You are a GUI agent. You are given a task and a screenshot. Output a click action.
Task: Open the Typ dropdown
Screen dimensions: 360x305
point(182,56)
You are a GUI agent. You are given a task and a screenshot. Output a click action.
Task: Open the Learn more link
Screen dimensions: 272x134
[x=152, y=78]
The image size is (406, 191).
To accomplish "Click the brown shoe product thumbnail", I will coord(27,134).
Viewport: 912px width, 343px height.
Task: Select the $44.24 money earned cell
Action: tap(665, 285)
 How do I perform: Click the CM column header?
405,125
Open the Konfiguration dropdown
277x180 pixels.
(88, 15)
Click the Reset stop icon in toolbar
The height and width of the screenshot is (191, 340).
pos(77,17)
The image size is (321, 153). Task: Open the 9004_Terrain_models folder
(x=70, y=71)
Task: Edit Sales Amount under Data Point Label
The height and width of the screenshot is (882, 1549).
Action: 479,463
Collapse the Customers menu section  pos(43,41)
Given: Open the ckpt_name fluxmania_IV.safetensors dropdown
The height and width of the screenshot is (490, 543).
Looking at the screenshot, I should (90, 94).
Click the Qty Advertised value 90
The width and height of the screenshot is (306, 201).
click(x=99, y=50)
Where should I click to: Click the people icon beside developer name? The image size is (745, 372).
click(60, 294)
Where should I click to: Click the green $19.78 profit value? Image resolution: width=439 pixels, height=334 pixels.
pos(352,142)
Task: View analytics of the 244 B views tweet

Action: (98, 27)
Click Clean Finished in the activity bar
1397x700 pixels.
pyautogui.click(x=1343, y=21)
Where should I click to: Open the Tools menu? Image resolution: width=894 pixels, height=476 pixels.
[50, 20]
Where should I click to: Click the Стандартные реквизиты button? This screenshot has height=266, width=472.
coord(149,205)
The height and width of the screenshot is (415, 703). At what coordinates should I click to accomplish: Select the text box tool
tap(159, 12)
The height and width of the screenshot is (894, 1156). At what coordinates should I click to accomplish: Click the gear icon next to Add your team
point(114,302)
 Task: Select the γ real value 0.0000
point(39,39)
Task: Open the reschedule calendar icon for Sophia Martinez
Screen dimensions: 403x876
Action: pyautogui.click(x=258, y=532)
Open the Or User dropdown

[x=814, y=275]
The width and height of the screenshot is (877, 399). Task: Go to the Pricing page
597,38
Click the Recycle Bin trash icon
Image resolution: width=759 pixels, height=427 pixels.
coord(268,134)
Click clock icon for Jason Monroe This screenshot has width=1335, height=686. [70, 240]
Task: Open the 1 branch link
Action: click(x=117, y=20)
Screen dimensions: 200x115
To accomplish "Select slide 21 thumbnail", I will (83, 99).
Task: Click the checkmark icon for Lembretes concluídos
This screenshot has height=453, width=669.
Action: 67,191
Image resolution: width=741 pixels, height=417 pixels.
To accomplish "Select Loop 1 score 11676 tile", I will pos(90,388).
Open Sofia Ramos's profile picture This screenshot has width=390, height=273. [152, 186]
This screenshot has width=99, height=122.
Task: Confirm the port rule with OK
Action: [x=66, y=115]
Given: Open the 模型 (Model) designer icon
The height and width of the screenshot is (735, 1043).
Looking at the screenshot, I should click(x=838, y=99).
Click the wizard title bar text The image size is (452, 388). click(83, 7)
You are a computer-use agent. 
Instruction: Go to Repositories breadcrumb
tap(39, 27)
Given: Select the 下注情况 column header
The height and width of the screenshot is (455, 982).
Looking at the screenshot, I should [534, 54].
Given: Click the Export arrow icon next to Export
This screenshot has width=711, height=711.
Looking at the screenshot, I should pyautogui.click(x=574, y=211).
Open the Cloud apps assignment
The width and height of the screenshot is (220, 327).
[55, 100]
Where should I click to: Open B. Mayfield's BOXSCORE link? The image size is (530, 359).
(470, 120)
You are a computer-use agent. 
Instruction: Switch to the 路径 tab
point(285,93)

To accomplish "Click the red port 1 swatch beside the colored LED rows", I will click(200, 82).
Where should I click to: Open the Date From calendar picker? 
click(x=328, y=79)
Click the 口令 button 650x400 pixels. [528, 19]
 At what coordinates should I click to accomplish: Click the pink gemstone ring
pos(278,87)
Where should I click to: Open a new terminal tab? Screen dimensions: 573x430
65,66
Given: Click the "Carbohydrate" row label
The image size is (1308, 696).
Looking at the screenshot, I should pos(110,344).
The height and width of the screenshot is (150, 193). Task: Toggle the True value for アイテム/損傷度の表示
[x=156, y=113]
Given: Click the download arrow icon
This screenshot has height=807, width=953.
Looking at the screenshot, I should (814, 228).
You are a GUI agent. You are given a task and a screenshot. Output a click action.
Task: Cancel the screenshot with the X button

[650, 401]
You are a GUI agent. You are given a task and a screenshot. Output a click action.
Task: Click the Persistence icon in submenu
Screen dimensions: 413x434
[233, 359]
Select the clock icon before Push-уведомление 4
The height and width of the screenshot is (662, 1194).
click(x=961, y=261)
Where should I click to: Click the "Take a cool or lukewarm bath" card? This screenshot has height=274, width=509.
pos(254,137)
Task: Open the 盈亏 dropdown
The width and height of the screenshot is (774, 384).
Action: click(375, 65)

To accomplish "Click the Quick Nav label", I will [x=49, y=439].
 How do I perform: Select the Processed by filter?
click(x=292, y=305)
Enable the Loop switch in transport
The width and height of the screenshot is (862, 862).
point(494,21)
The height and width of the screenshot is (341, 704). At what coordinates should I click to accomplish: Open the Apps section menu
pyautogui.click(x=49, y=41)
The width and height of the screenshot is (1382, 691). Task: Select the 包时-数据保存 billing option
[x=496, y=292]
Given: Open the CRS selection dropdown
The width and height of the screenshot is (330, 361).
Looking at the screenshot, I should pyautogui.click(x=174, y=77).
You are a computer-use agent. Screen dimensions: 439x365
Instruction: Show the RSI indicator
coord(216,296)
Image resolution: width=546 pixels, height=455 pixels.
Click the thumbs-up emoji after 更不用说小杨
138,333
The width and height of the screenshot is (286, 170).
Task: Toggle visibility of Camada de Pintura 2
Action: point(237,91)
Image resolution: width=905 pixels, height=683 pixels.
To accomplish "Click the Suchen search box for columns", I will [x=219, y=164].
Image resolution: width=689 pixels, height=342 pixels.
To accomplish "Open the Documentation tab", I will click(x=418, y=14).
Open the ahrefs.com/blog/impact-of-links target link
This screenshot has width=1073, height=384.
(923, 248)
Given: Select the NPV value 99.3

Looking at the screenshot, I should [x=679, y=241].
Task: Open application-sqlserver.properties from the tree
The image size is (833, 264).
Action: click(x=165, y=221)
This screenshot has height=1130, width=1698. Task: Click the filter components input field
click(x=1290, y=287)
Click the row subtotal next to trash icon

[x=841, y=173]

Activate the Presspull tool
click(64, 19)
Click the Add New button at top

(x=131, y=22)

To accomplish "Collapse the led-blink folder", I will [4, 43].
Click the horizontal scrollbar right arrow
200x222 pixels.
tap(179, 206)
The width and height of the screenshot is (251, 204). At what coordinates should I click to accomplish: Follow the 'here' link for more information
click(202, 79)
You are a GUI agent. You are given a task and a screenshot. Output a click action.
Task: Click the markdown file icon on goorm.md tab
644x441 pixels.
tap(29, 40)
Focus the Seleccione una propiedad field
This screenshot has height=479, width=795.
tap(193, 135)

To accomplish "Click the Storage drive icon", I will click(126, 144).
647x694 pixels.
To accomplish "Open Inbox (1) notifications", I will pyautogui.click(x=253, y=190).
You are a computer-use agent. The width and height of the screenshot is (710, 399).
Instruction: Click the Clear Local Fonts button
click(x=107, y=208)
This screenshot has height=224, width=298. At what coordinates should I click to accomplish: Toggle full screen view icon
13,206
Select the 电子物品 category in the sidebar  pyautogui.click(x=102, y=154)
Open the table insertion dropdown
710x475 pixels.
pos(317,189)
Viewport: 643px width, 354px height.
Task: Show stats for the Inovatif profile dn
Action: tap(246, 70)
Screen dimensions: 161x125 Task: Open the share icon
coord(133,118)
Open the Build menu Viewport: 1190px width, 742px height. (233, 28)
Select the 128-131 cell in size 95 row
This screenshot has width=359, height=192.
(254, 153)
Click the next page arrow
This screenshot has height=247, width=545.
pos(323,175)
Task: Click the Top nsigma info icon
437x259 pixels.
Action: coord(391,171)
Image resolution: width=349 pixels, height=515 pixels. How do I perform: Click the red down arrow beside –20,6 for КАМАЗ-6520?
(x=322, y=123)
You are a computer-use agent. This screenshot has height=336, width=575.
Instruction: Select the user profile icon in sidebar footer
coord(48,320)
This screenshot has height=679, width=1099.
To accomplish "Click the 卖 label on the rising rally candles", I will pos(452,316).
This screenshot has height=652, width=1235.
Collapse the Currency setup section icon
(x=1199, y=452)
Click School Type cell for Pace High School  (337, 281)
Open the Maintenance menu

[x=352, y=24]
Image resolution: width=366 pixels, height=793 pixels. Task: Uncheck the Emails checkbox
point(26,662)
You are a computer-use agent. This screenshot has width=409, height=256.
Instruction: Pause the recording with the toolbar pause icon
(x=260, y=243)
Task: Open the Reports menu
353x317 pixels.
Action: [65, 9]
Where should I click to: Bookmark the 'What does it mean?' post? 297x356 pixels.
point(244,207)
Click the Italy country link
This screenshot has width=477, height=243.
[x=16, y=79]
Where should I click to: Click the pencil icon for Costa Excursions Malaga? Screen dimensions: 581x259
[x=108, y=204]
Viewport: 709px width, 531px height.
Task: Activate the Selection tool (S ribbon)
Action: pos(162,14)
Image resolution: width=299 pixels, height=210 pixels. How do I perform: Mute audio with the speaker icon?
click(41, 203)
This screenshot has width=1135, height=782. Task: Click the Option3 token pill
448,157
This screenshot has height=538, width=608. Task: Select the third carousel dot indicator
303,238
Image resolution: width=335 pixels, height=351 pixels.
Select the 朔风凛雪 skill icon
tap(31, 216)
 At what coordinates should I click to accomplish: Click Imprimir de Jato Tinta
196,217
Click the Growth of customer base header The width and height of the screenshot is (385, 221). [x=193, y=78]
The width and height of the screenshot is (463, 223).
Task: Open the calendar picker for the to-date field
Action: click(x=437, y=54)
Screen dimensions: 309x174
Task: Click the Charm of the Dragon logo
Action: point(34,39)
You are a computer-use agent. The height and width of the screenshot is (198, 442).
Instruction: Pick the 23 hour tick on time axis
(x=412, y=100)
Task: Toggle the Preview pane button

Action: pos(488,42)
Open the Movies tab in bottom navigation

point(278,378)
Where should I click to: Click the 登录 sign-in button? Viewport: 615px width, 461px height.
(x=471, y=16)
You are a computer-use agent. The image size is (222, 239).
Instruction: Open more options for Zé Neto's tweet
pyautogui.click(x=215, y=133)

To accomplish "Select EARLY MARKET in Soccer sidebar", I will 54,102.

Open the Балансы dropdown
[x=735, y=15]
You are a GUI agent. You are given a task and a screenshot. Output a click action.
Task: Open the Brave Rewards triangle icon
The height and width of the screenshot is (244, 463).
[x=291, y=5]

┄┄┄┄┄┄┄┄┄┄┄┄┄┄┄┄┄┄┄┄

▸ What is expected: A faithful copy is required of the lines from the one with "Where should I click to: Click the 登录" through the last line of the data; please add nothing.

▸ Response to this task:
Where should I click to: Click the 登录 sign-in button? Viewport: 615px width, 461px height.
(x=471, y=16)
You are a computer-use agent. The image size is (222, 239).
Instruction: Open more options for Zé Neto's tweet
pyautogui.click(x=215, y=133)

To accomplish "Select EARLY MARKET in Soccer sidebar", I will 54,102.

Open the Балансы dropdown
[x=735, y=15]
You are a GUI agent. You are given a task and a screenshot. Output a click action.
Task: Open the Brave Rewards triangle icon
The height and width of the screenshot is (244, 463).
[x=291, y=5]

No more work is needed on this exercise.